● **Data extracted from a collection**
........

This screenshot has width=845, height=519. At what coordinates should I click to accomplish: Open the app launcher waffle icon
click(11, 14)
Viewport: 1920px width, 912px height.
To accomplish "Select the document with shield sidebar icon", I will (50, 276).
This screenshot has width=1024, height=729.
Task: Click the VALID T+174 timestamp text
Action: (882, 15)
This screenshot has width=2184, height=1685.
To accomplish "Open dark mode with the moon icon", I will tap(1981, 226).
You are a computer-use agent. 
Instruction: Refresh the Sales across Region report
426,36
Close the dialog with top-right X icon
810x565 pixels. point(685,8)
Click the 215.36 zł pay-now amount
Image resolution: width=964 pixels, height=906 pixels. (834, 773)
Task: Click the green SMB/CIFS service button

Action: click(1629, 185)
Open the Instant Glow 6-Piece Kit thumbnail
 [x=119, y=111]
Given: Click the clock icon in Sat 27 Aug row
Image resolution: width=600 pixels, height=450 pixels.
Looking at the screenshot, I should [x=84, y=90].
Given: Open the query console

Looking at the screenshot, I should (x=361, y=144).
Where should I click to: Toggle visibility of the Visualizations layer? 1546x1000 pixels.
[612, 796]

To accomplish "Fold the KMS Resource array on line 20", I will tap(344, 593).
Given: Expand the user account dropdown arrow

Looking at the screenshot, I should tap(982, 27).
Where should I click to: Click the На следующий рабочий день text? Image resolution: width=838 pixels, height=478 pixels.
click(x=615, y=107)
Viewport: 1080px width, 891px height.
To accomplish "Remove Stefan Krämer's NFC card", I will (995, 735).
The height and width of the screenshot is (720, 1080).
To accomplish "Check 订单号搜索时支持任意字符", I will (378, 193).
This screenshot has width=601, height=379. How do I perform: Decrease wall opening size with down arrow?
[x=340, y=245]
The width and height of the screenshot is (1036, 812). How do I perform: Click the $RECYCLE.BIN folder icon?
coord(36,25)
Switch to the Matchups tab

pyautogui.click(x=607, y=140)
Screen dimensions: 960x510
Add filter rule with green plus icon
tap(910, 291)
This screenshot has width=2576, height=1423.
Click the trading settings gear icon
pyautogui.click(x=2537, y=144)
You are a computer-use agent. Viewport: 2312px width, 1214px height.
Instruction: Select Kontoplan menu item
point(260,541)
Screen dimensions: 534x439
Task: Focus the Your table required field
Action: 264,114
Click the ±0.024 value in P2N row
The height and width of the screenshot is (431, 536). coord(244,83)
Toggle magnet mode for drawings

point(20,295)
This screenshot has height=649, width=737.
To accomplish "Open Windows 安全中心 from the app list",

........

● **Stated goal**
Please write out the rows again, from the start of the rows through the line containing "Action: click(1629, 185)", keeping every line identical.

● **Answer for this exercise**
This screenshot has width=845, height=519. At what coordinates should I click to accomplish: Open the app launcher waffle icon
click(11, 14)
Viewport: 1920px width, 912px height.
To accomplish "Select the document with shield sidebar icon", I will (50, 276).
This screenshot has width=1024, height=729.
Task: Click the VALID T+174 timestamp text
Action: (882, 15)
This screenshot has width=2184, height=1685.
To accomplish "Open dark mode with the moon icon", I will tap(1981, 226).
You are a computer-use agent. 
Instruction: Refresh the Sales across Region report
426,36
Close the dialog with top-right X icon
810x565 pixels. point(685,8)
Click the 215.36 zł pay-now amount
Image resolution: width=964 pixels, height=906 pixels. (834, 773)
Task: Click the green SMB/CIFS service button

Action: click(1629, 185)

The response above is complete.